Pokey Allen’s Battle Ends, Coach Dies at 53
MISSOULA, Mont. — Pokey Allen, the exuberant coach who rebuilt the Boise State University football program and resigned this month as cancer overtook him, died Monday at 53.
Allen died at 4:30 a.m. in a Missoula hospital, 24 hours after he went into a coma. A funeral will take place Wednesday in Missoula.
Allen had returned to Missoula to spend the holidays with his mother, sister and daughter when he collapsed the day after Christmas. The tumor in his chest had grown quickly and involved more than 90% of his lungs, said Carolyn Collins, his oncologist in Boise, Idaho.

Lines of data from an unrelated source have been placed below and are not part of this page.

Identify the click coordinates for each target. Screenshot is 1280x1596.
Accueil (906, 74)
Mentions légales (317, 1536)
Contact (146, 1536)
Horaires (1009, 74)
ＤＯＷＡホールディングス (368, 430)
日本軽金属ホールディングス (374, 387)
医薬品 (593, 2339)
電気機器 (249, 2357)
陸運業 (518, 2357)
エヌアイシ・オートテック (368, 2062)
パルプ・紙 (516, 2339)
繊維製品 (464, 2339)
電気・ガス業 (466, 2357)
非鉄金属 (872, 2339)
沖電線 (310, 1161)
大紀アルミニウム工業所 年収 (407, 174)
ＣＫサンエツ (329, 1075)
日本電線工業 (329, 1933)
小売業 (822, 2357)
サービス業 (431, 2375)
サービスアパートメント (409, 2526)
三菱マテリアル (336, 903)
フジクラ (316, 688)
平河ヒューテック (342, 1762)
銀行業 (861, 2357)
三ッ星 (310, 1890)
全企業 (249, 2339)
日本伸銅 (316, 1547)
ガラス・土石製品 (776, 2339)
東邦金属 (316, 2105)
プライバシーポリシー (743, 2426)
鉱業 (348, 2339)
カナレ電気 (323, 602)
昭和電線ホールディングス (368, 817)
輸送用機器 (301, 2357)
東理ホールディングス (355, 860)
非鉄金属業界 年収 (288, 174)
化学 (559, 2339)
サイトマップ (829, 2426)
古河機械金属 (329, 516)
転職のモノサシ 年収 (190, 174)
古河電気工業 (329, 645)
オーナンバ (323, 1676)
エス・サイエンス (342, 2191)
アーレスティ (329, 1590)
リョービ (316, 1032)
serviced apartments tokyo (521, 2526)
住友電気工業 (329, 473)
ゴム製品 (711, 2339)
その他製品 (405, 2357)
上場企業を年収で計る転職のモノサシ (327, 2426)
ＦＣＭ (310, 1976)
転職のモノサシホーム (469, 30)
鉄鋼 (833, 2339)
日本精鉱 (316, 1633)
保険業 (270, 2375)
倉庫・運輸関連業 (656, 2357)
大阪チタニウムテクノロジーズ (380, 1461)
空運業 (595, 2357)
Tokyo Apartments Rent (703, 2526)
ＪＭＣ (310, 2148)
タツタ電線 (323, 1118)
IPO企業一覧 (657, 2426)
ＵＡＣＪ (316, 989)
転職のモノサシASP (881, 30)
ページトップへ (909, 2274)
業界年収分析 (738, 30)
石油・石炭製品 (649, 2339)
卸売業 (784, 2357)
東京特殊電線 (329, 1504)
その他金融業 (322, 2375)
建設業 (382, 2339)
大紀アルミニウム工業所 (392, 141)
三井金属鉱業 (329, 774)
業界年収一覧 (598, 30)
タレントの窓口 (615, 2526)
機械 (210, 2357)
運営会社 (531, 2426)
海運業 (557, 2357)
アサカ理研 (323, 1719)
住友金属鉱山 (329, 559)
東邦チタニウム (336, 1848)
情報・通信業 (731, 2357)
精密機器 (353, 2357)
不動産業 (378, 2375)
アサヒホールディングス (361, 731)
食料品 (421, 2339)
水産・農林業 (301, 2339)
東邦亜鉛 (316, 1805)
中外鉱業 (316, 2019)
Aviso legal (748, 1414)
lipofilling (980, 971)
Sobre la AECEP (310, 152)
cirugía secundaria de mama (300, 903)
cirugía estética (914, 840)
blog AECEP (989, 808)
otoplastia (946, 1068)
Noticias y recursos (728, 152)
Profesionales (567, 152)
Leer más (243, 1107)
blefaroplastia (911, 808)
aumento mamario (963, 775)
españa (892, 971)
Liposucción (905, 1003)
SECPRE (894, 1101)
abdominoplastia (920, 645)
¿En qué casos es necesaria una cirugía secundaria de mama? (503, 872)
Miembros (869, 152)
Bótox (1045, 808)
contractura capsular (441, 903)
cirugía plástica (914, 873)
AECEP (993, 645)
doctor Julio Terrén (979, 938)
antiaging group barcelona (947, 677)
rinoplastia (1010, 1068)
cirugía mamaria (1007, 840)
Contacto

Allen was diagnosed with the rare and aggressive form of muscle cancer called rhabdomyosarcoma in 1994, only two days after leading the Broncos to the NCAA Division I-AA championship game.
After months of treatment, including a stem cell transplant in June 1995, Allen returned to coach the Broncos to a 7-4 season in 1995. But he again took a medical leave last August after finding new tumors forming in his chest and lungs.
Allen underwent alternative treatment in Vancouver for much of that medical leave before returning to coach the final two Boise State games this fall.
He resigned Dec. 11 after tests revealed the cancer cells were again active.
Allen, whose real first name was Ernest, was born in Superior, Mont., graduated from Missoula County High in 1962 and went on to star in football at Utah.